The emerging dynamics of US retail inventory may have significant implications for the global logistics market.
Recent numbers from major retailers such as Walmart and Target as well as smaller specialists such as Abercrombie & Fitch, show that they are carrying high inventory levels. Consumer demand is lower than these companies anticipated leading to an overhang of stock. Walmart observed in its most recent earnings release that shoppers were reducing their purchases of ‘General Merchandise’ due to the higher costs of food purchases in their stores.
All complained about higher logistics costs. Target commented that “this year’s gross margin rate reflected higher markdown rates, driven largely by inventory impairments and actions taken to address lower-than-expected sales in discretionary categories, as well as costs related to freight, supply chain disruptions, and increased compensation and headcount in our distribution centers”.
The logical response to these issues is for shippers such as Target and Walmart to reduce demand for stock and thus for logistics services. In the US this may be happening.
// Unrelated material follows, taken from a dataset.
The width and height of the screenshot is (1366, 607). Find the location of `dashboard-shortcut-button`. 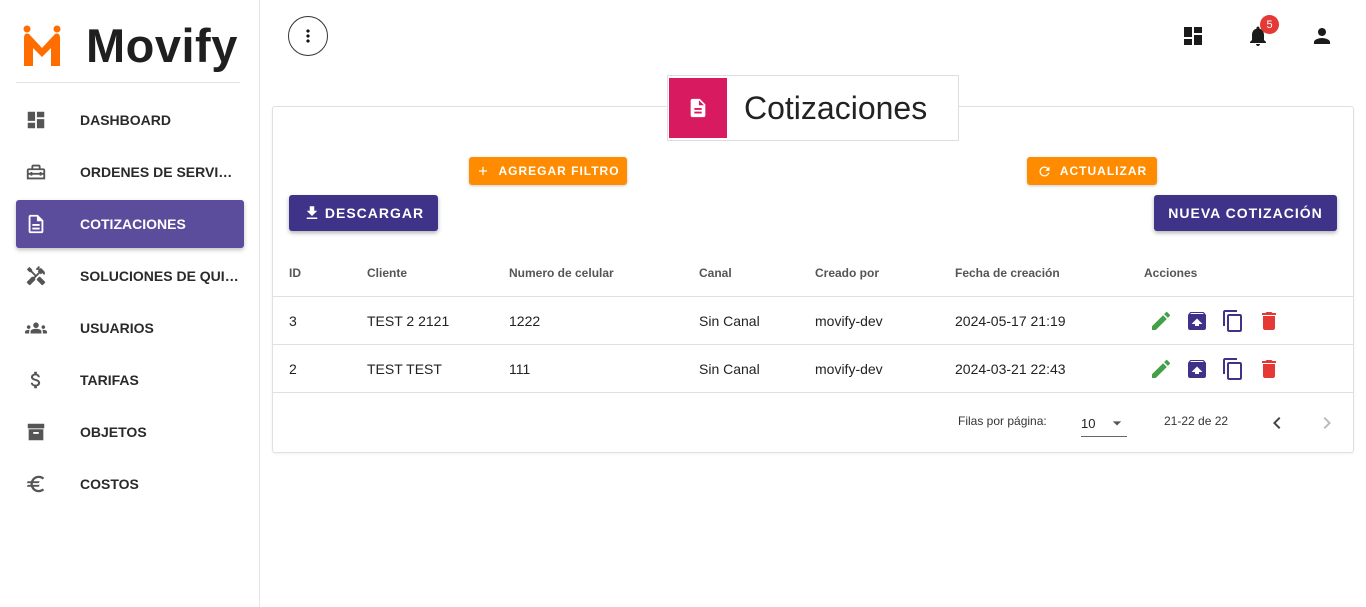

dashboard-shortcut-button is located at coordinates (1193, 36).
The key port of Los Angeles, which has been at the center of much of the congestion that has driven-up logistics costs over the past two years, saw a year-on-year fall in volumes of 6.89% in April although the port was quick to assert that by historical standards throughput was still high, being “17% higher than the five-year April average of 390,000 TEUs”.
The optimistic view of the Chief Executive of the port of Los Angeles, Gene Seroka, was that he saw “an earlier than normal peak season, combined with seasonal products, think of back to school, fall fashion, all of that should start combining at the end of June.” However, he also observed that the number vessels queuing outside the port had fallen to just 32, as compared to 109 at certain times in January.
If inventory is high across the consumer durables sector in the US then the implication is that there will be lower demand for freight. In turn, this strongly suggests that lower volumes into the US from trans-Pacific routes will increase available space on ships, trucks and aircraft and reduce the pricing power of freight transport providers. This will be compounded by the fall in the level of congestion, which in turn will release further quantities of items such as shipping containers and cross-dock capacity. All of this could lead to heavy falls in freight rates.